Supreme Court of the State of New York, New York County
Dec 27, 2010
2010 N.Y. Slip Op. 33647 (N.Y. Sup. Ct. 2010)

Opinion

101304/2009.

December 27, 2010.


The following papers, numbered 1 to 3, were read on this motion by defendant ASN Westmont LLC c/o Archstone-Smith Operating Trust for summary Judgment, pursuant to CPLR 3212.

PAPERS NUMBERED Notice of Motion/Order to Show Cause — Affidavits — Exhibits ... 1 Answering Affidavits — Exhibits (Memo) 2 Replying Affidavits (Reply Memo) 3

Cross-Motion: [] Yes [X] No

This is a negligence "trip-and-fall" action by plaintiff Francisca Madrid ("plaintiff") to recover damages for injuries she allegedly sustained when she tripped and fell on a sidewalk near the corner of 96th Street and Columbus Avenue, purportedly due to a height differential in the sidewalk. Defendants are the City of New York ("the City") and ASN Westmont LLC c/o Archstone-Smith Operating Trust ("ASN") (collectively "defendants"). ASN is the owner of the real property located at the accident site. The parties have completed discovery and the Note of Issue was filed on February 5, 2010. ASN now moves for summary judgment, pursuant to CPLR 3212, dismissing the complaint as against it on the grounds that: (1) any alleged defect in the sidewalk was trivial and thus not actionable; and (2) ASN did not create the alleged defect nor have actual or constructive notice of it. Plaintiff has responded in opposition to the motion, and ASN has filed a reply.

BACKGROUND

In support of its summary judgment motion, ASN submits, inter alia, portions of plaintiff's deposition and 50-h hearing transcript; depositions of ASN representatives David Lewis and Rudolf Sec; and photographs of the accident location. In opposition, plaintiff submits only an affidavit of investigator Miguel Cantos with an accompanying photograph. Cantos was not previously disclosed as a witness during discovery. The following facts are undisputed.

On November 13, 2007, at approximately 1:30 p.m., plaintiff tripped and fell on an alleged defect in the sidewalk near the front of 730 Columbus Avenue, New York, New York ("730 Columbus"). She alleges that she sustained serious permanent injuries as a result. ASN purchased 730 Columbus on July 13, 2006, and owned the property on the date of the incident.

On February 5, 2008, plaintiff served a Notice of Claim upon the City, and a 50-h hearing was held on March 18, 2008. Thereafter, on January 30, 2009, plaintiff commenced the present action against the City and ASN, alleging that they negligently maintained and controlled the sidewalk by allowing a dangerous and defective condition to exist which caused her alleged injuries. Specifically, plaintiff claims that her injuries were caused by a "height differential of one inch between two sidewalk flags" (see Plaintiff's Aff. in Opp. at ¶ 3). All claims as against the City have been dismissed.

The Court granted summary judgment dismissing all claims against the City on May 3, 2010 (Smith, J.S.C.).

• [Problem description]: Reproduce the passage of the court opinion from "101304/2009." up to and including "to CPLR 3212.". Use only the court opinion for this work.

• [Dataset rows]:
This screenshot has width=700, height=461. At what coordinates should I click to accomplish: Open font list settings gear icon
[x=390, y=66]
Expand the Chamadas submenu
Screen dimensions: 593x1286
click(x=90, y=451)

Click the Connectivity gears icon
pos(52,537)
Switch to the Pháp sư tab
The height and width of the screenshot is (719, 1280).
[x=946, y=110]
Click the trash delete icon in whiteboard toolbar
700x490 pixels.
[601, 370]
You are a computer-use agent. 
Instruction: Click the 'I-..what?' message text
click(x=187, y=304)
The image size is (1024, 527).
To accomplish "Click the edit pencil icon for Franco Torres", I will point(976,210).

• [Reply to the task]:
101304/2009.

December 27, 2010.


The following papers, numbered 1 to 3, were read on this motion by defendant ASN Westmont LLC c/o Archstone-Smith Operating Trust for summary Judgment, pursuant to CPLR 3212.